▶ WORK TO DO
Put the lines below into a numbered list, skipping any blank lines and leaving out the pictures.

____________________

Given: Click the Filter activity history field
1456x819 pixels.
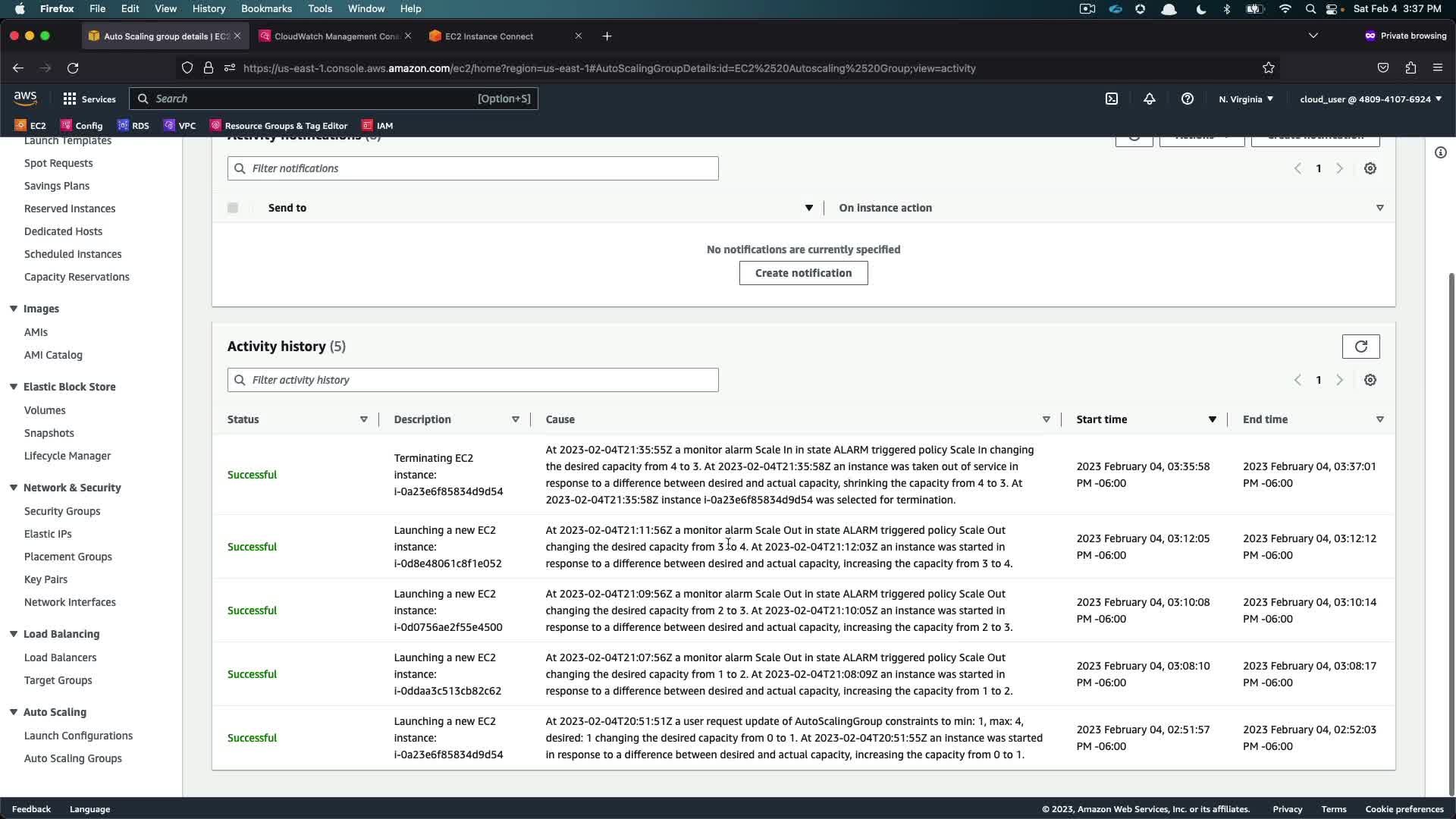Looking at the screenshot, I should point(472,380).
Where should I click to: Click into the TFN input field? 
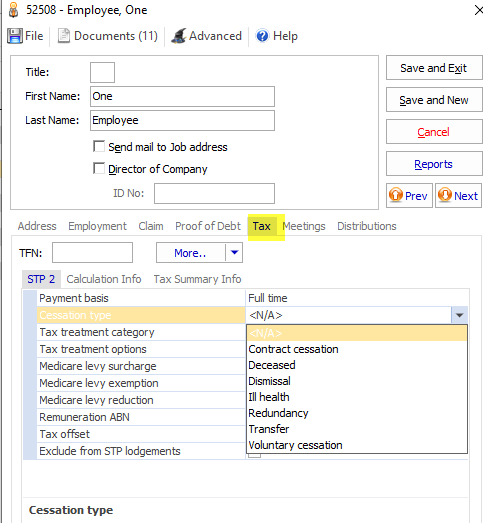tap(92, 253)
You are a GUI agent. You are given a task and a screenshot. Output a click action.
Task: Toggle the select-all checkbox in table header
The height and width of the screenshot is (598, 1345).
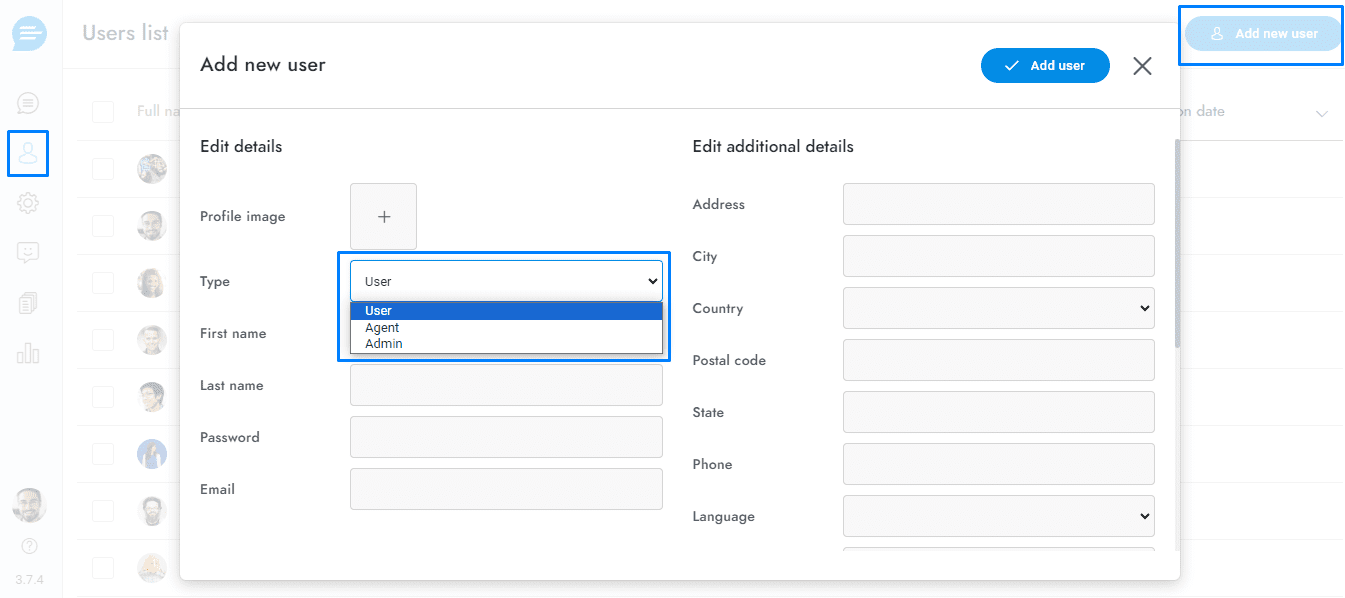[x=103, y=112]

____________________

▶ ANSWER
1. Given: Click the Filter activity history field
2. 1456x819 pixels.
3. Looking at the screenshot, I should point(472,380).
4. Where should I click to: Click into the TFN input field? 
5. tap(92, 253)
6. You are a GUI agent. You are given a task and a screenshot. Output a click action.
7. Task: Toggle the select-all checkbox in table header
8. The height and width of the screenshot is (598, 1345).
9. [x=103, y=112]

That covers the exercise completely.